I was doing some reading yesterday on the science of emotions, and at one point in the course of discussing certain 18th century views on the subject, the author noted a division traceable to the controversy over whether the brain and mind were united or split. This debate, he said, still had some salience today. And I snickered a bit at that -- oh, the West and its preoccupation with the classics. Of course the mind and brain are united -- where else would the mind come from?

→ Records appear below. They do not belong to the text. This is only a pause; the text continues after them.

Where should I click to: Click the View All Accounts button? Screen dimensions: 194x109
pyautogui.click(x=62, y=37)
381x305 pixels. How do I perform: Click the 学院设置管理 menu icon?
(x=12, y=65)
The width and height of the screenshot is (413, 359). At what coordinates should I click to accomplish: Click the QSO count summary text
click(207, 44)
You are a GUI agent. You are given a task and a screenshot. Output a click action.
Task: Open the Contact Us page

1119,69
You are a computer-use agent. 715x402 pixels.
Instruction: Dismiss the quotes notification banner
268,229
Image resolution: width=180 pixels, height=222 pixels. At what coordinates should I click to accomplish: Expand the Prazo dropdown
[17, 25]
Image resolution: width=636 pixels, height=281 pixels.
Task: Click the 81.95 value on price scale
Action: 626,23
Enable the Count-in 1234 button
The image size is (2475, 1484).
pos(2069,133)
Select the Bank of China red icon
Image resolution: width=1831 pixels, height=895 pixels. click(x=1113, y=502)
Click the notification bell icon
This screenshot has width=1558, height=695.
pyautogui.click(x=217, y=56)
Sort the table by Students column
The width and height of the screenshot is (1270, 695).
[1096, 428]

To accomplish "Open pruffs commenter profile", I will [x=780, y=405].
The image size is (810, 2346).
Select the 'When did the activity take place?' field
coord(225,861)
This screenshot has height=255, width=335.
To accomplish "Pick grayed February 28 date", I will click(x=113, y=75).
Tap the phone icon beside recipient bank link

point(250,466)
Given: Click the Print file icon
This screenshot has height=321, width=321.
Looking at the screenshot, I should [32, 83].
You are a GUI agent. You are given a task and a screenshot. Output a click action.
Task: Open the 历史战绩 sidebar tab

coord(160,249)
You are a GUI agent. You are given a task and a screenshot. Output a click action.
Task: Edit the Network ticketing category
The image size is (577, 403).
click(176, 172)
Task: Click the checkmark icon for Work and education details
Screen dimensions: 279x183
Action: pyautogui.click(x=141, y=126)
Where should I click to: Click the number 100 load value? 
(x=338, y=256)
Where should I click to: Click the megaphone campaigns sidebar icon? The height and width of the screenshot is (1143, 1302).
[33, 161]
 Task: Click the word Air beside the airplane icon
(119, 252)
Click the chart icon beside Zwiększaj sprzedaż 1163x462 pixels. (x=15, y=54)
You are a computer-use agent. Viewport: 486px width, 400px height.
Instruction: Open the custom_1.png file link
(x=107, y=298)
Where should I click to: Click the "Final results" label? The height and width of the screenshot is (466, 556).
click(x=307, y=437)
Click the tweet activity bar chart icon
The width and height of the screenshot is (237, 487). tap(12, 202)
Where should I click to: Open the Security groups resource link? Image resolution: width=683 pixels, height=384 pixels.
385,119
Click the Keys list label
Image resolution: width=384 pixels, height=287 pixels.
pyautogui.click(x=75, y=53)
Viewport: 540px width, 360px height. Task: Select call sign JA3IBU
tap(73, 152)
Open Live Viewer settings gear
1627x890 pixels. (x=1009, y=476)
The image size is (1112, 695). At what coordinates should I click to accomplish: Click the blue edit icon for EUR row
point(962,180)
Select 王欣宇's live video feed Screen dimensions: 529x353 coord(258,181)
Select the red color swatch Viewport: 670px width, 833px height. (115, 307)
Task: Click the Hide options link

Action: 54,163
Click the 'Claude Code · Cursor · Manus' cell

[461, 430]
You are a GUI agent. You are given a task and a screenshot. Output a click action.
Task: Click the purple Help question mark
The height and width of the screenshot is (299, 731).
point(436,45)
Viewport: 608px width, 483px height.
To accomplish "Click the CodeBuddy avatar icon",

The inability to abandon the idea that the mind floats free of the brain was, I thought, just a symptom of Western thoughts propensity to assign validity to a concept for no more reason than Descartes said it.
Then later in that same reading, the author mentioned a patient that was referred to him (a neurologist) from a group of psychologists, and observed that the very fact that we distinguish between neurology and psychology is itself a relic of this brain/mind divide mentioned above. And that gave me pause -- because I do find that split very intuitive, but I have trouble characterizing it in ways that don't resort to parceling out the mind from the brain. The closest I could come is saying that neurology deals with physical trauma, scarring, lobotomies, and the like, while psychology deals with chemical imbalances (such as in some forms of depression). But this doesn't seem to leave much room for psychotherapy regarding, for example, traumatic experiences and things like that -- ideas which I would characterize as firmly psychological but do not feel particularly neurological.
So -- egg on my face. Guess I'm one of the Luddites.